Biography
Working under many names —as well as in many capacities: disc jockey, producer, record businessman, songwriter, singer —Lee Perry has been a guiding force in the development of reggae. In addition to his own trailblazing music, Lee Perry has produced hits for the Wailers, Junior Byles, Max Romeo, the Heptones, Gregory Isaacs, Junior Murvin, and the Clash. Known for his bizarre behavior and stream-of-consciousness interviews, Lee Perry often dons costumes and headdresses made of found objects such as feathers, toys, playing cards, and coins.
He began his career in his teens as Little Lee Perry, a DJ for Coxsone Dodd’s Downbeat Sound System. When he made his recording debut with “The Chicken Scratch” on Dodd’s Studio One label in the early ’60s, he became known as Scratch Perry. For most of the ’60s, he worked at Studio One as A&R director and producer of Jamaican hits for Justin Hines, Delroy Wilson, and Shenley Dufus, among others; he also recorded his own material like “Trials and Crosses” and “Doctor Dick.”
In 1968 Perry left Dodd and worked briefly —as producer and performer —with Joe Gibbs, Byron Lee, and Clancy Eccles. With the success of Perry’s first independent release, an instrumental called “The Upsetter,” he acquired another sobriquet —the Upsetter. He named his label Upsetter and his studio band the Upsetters. That same year, 1968, he had a hit with “People Funny Boy,” billing himself as Lee “King” Perry. An unusually slow song for its time, “People Funny Boy” was one of the first real reggae hits. Most of ¬Perry’s late-’60s hits, like “Clint Eastwood,” “Live Injection,” and “Return of Django” (#5 U.K., 1969), were instrumentals that set his spaghetti Western–style themes in reggae as dry, spacious, and ominous as the western desert.
In 1969 Perry began working with the Wailers. During the next three years, he oversaw their transformation from a ska vocal trio into a full-fledged five-piece reggae band —with bassist Aston “Family Man” Barrett and his drummer brother Carlton from the Upsetters —that would become the most acclaimed Jamaican group in the world. “Duppy Conqueror,” “Small Axe,” “Kaya,” and “Sun Is Shining” were some of the Wailers’ songs Perry wrote. The Wailers began producing themselves for their own label in 1971 but were reunited with Perry for occasional sessions in the late ’70s.

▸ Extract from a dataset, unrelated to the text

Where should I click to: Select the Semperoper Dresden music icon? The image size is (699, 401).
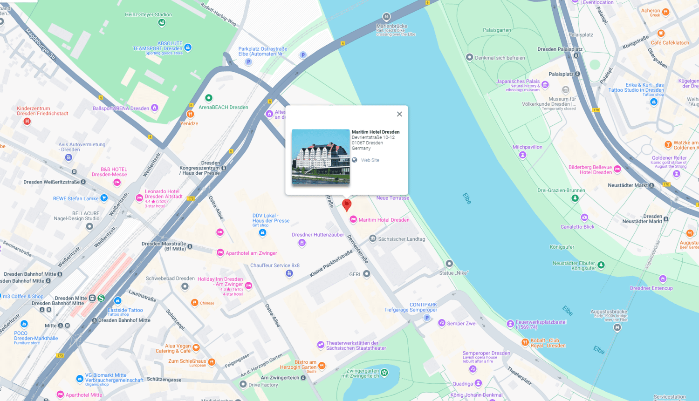pos(473,369)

Signed to Island in 1973, Perry and his Upsetters maintained a rocky relationship with the company on and off for several years. In 1974 he built his Black Ark Studio in the backyard of his Kingston home. Perry was one of the pioneers of the reggae instrumental studio art known as dubbing —reworking a taped track by removing some parts and exaggerating others. His use of technology such as drum machines and phase shifters gave his mixes a cutting-edge sound that had a profound influence on dub and, later, dancehall. His work in the ’70s with toasters like U-Roy, Prince Jazzbo, I-Roy, Big Youth, and Dennis Alcapone established him in the forefront of toasters’ dub; he would make hit after hit from the same rhythm track until the tape wore out. Perry recorded his own toasting under the pseudonym of Jah Lion. He also recorded as Pipecock Jackson and under his own name. His most popular releases in the ’70s, “Station Underground News” and “Roast Fish and Corn Bread,” were vocals.
Perry reportedly torched his studio in 1980 and began traveling. His musical output became more eccentric and experimental, though it remained highly respected by critics. He lived in Amsterdam in the mid-’80s, and then in London. In 1990 Perry moved to Switzerland, only occasionally returning to Jamaica, where he eventually abandoned plans to rebuild his historic Black Ark Studio. In 1997 Perry’s public profile rose with the release of Arkology, a three-disc anthology. That same year the Beastie Boys invited him to appear at the Tibetan Freedom Concert in New York (where he appeared in a football helmet covered with small mirrors), followed by an extensive U.S. tour with sometime collaborator Neal “the Mad Professor” Fraser. By now he was acknowledged as a key influence on ’90s trip-hop and electronic dance music. In 2000 he released the recently completed On the Wire —an album begun a decade earlier, before Perry disappeared to Switzerland with the tapes —to more critical acclaim.